Wczorajsze brutalne protesty lewicy doprowadziły do sporych zamieszek, ale uszerbki na zdrowiu odniosło także spporo osób. Odniósł się do tych wydarzeń także prezes Stowarzyszenia Marsz Niepodległości Robert Bąkiewicz.

- Lewica jest agresywna. Lewica ma krew na rękach. Lewica doprowadzi do jeszcze większego przelewu krwi, jeśli ktoś tego szaleństwa po prostu nie zatrzyma – powiedział Bąkiewicz komentując wczorajsze brutalne zachowania aktywistów lewicowych.

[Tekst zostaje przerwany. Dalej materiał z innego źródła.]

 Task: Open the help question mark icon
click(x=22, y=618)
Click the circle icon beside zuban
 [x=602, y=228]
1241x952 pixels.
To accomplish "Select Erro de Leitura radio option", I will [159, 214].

Straż narodowa broniła wczoraj kościoła na Placu Trzech Krzyży przed dewastacją i profanacją. Manifestujący byli bardzo agresywni i używali “środków takich jak kamienie, jakieś pałki, narzędzia, butelki, to wszystko było rzucane w naszą stronę przy zupełnym braku policji”.

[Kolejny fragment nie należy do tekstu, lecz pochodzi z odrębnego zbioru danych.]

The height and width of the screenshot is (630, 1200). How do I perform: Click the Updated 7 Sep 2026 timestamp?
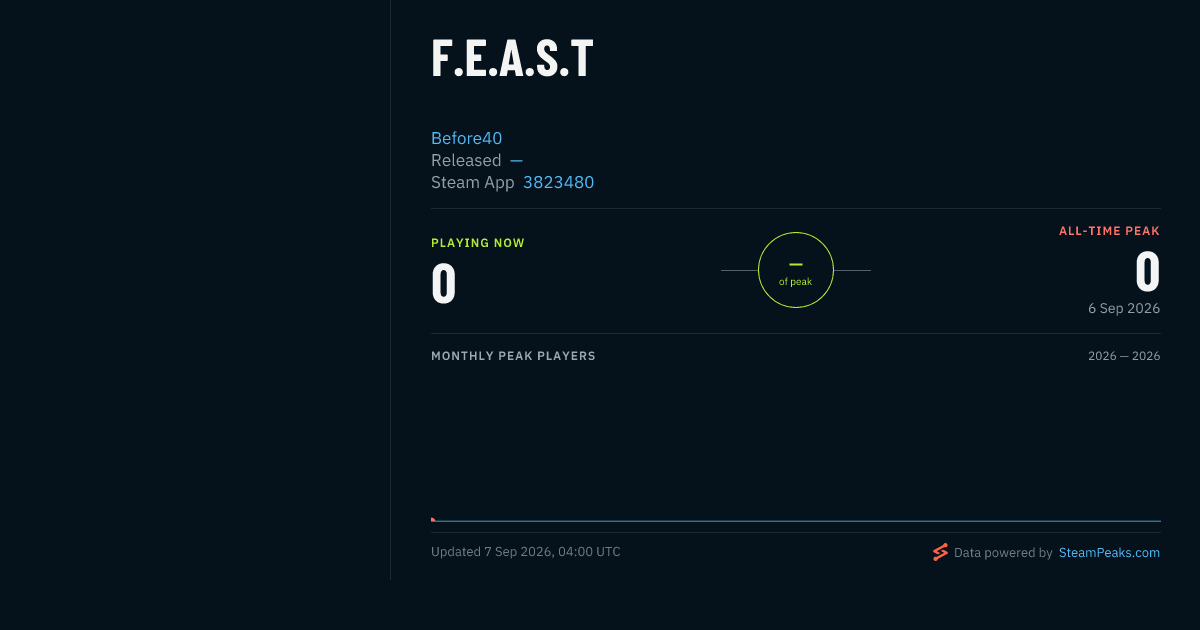(x=526, y=552)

Bąkiewicz oceniając działania policji stwierdza:

- Nie zabezpieczyła kościoła, nie zabezpieczała nas, nie podejmowała absolutnie żadnych działań przez dosyć długi okres. To było około pół godziny, kiedy ta rozwścieczona gawiedź chciała nas rozszarpać tutaj na kawałki

W odniesieniu do tak brutalnych protestów stwierdza:

- Lewica jest agresywna. Lewica ma krew na rękach. Lewica doprowadzi do jeszcze większego przelewu krwi, jeśli ktoś tego szaleństwa po prostu nie zatrzyma

Dodał też:

- My działamy w defensywie, ale mamy prawo taką samoobronę podejmować.